The airport's bottom left of the island, and the Troll peninsular (where the helicopters are) is on the top about a third of the way from the left corner. For a change I drove along the bottom of the island then up the right hand side, then back along the top, to bag some of the tourist stuff on the way. It's still quiet at this time of year, but that route takes a few days rather than a few hours for the direct drive from Reykjavik to the Troll Peninsular. Here's a tourist shot from one of those places.


Icelandic hotels mostly have a fairly modern aesthetic. They're kind of expensive if you're not feeling the Brexit benefits, but the best ones are pretty good. To me that means smoke free, with good food, and rooms which don't smell bad or make me think like I'll catch something. Overall it's best not to convert the currency, assuming you're going to drink the beer whatever the price anyway. There's no point in worrying about how much more expensive it is here than other places.

There are a few heli operators in Iceland, and I've been to the main ones before a few times.
I've never seen poor snow quite like this though - some years, you can ride all the way down to this lodge in June, but not this year.
Note the cheapo rental car, which is fine on the gravel road you need to drive on to get here. There are more serious off-road tracks around for which you need more expensive rentals.
If you're sticking to the highway then it's pretty much like driving in Scotland, but much quieter.


No matter, there's snow in them mountains if you know where to look for it, and this guy's a guide, so he does.


I've ridden hard boots since we invented snowboarding... and we lost the game to soft boots for about 30 years somewhere in there.
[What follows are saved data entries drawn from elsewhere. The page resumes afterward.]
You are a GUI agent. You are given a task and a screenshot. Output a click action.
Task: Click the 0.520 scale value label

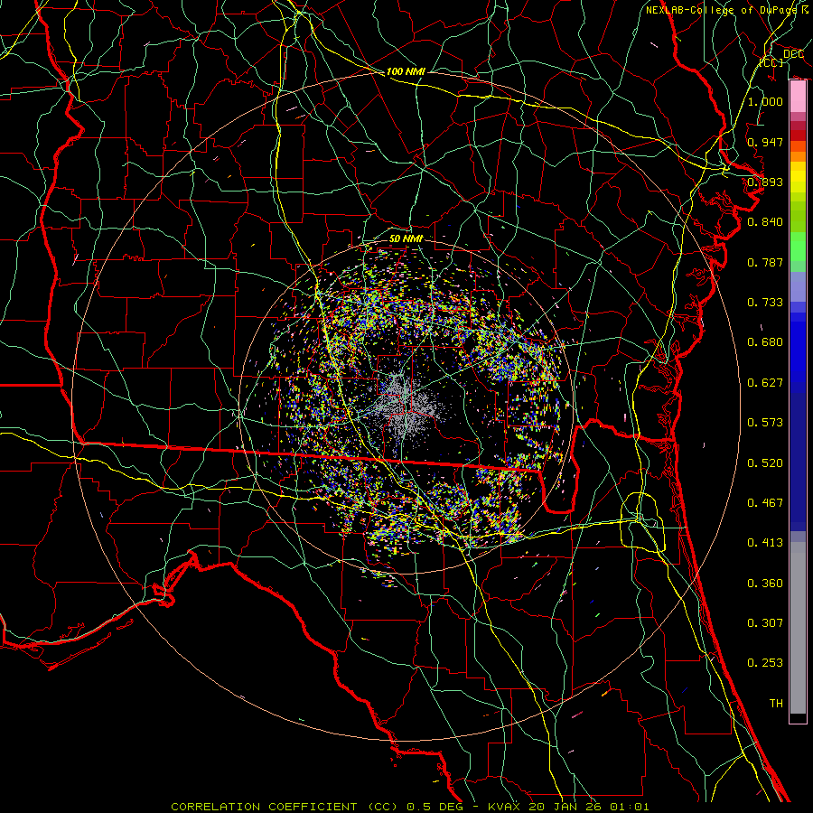click(765, 463)
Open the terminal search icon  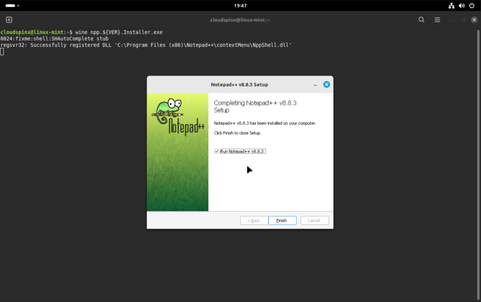(421, 20)
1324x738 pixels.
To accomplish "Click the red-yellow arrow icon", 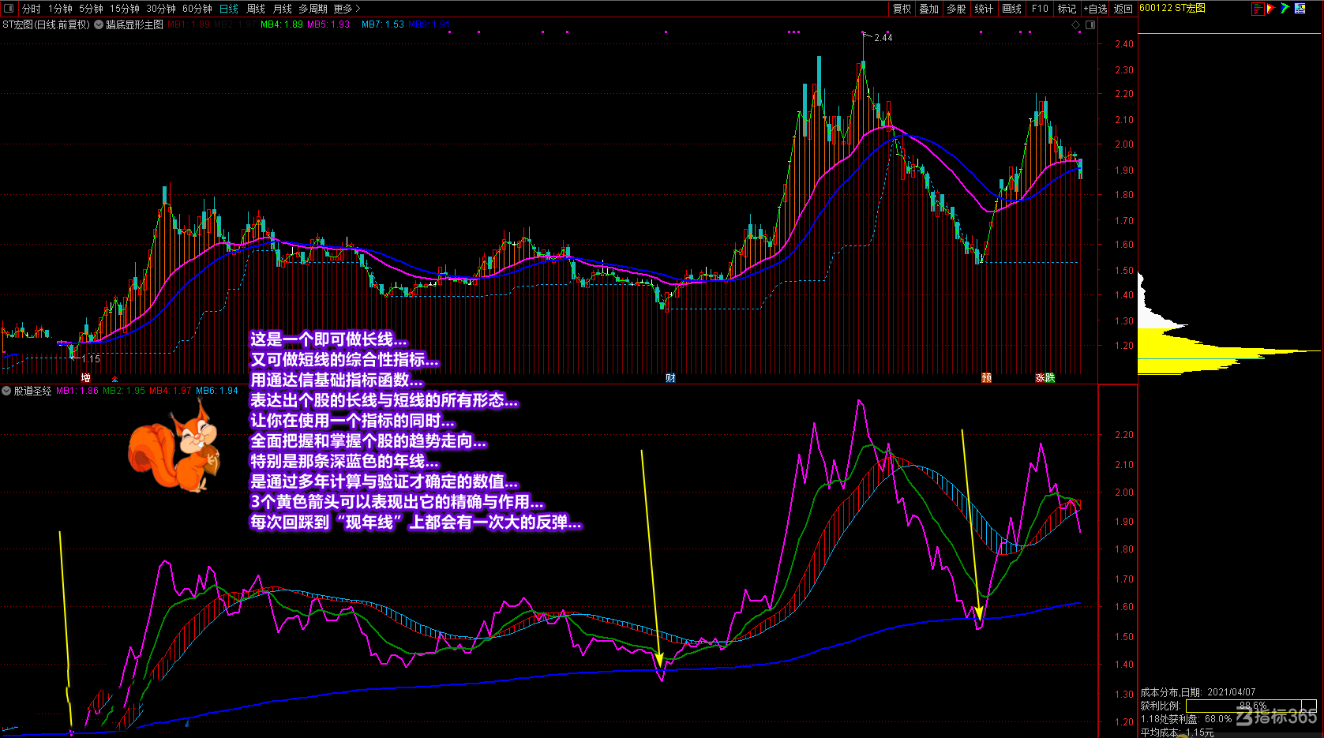I will tap(1271, 9).
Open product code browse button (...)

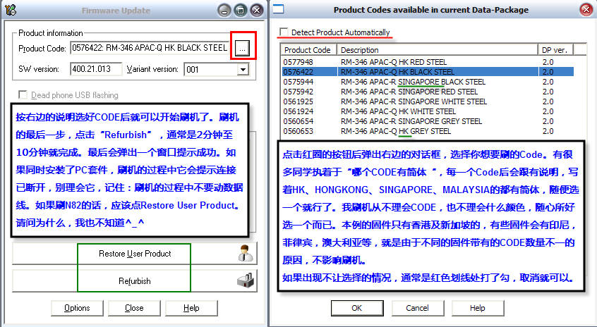242,48
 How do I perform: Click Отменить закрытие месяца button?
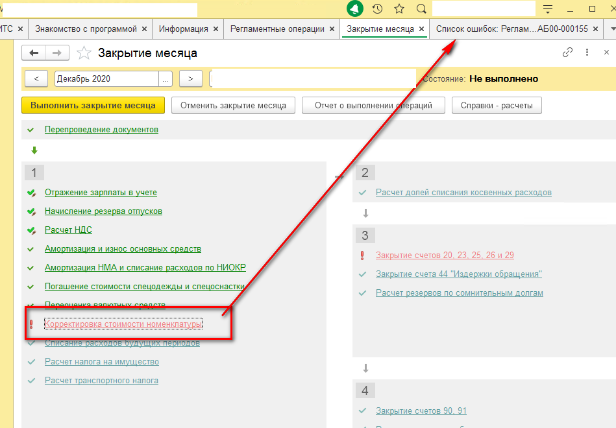point(233,105)
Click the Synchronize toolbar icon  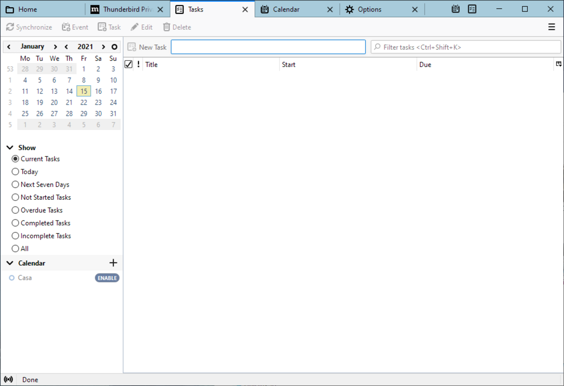tap(10, 28)
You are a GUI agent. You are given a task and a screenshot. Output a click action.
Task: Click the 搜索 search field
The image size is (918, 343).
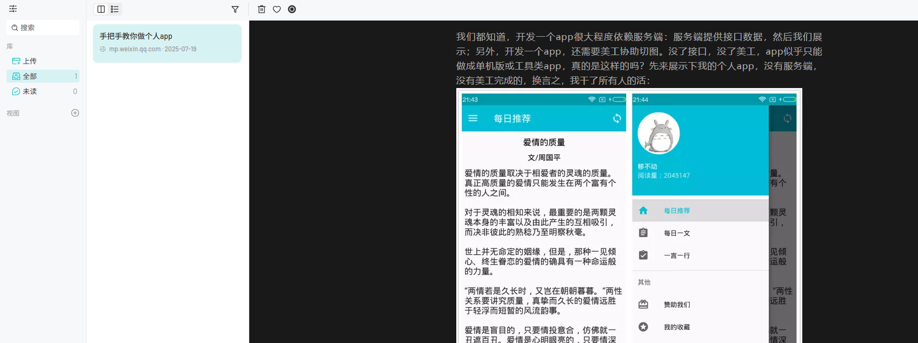[43, 28]
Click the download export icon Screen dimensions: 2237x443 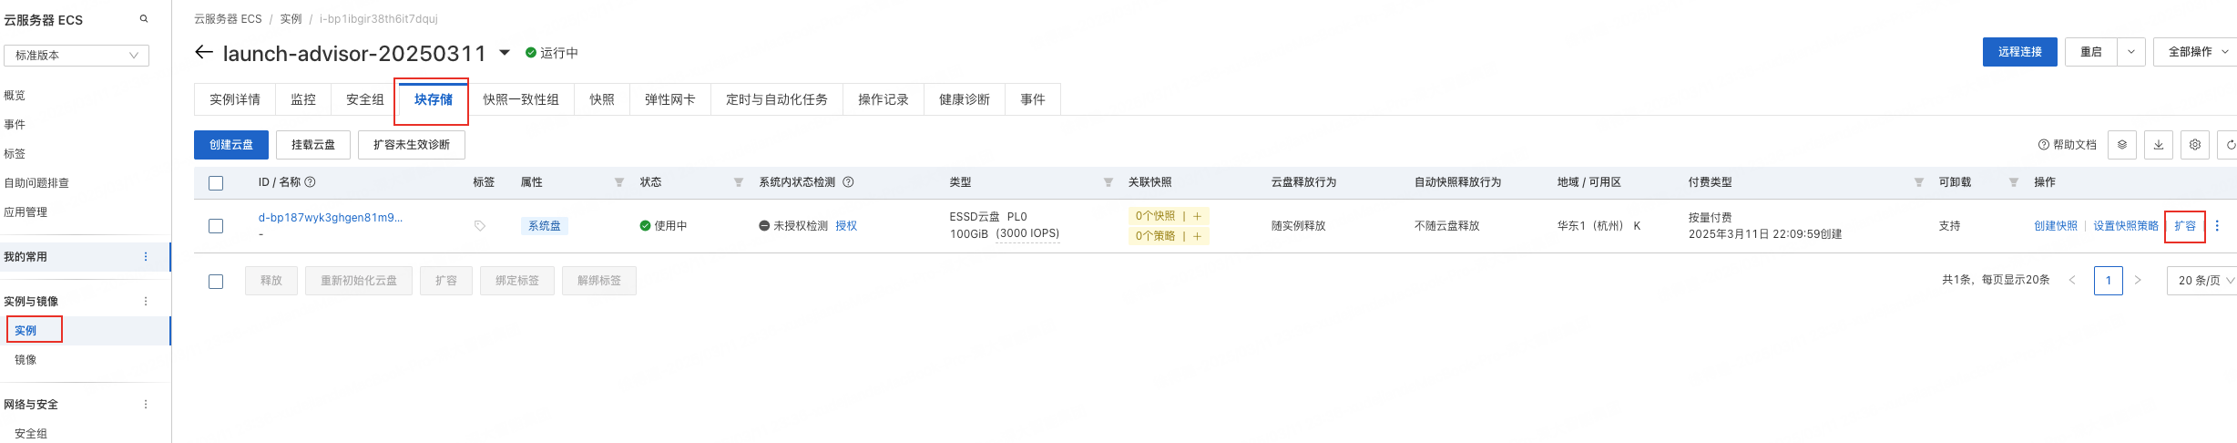point(2159,145)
A bit like rear entry ski boots, perhaps, fashions come and go. Anyway, now I'm achingly fashionable again, with my AT ski boots and Phantom springs. The springs came out of split boarding (not racing, although there are springs there too), and Icelandic folk are very much into that.


They're running two A-Star machines with two groups of four in each, which means the machine is pretty much right there when you need it. It's spring snow, so the guide needs to pick and choose aspect and time carefully. Some of it's steep enough you'd not want to fall on it. The riding's easy though, but the snow can be variable. Out of those 16 people, there's only one snowboarder. And this is my tiny 1.44m snowboard:


Brown snow is a thing, but it's pretty much the same as the white stuff, and you can leave funky white tracks in it. At nice 360 carve in brown snow would be fun.


Lunch? Oh yeah, let's go to the beach to have that, no point in getting wet bottoms sitting in the snow.


And here's what my watch thought of the day... although it thinks it's "resort skiing/ snowboarding", so it can't count runs correctly as the machine also does descent which confuses it.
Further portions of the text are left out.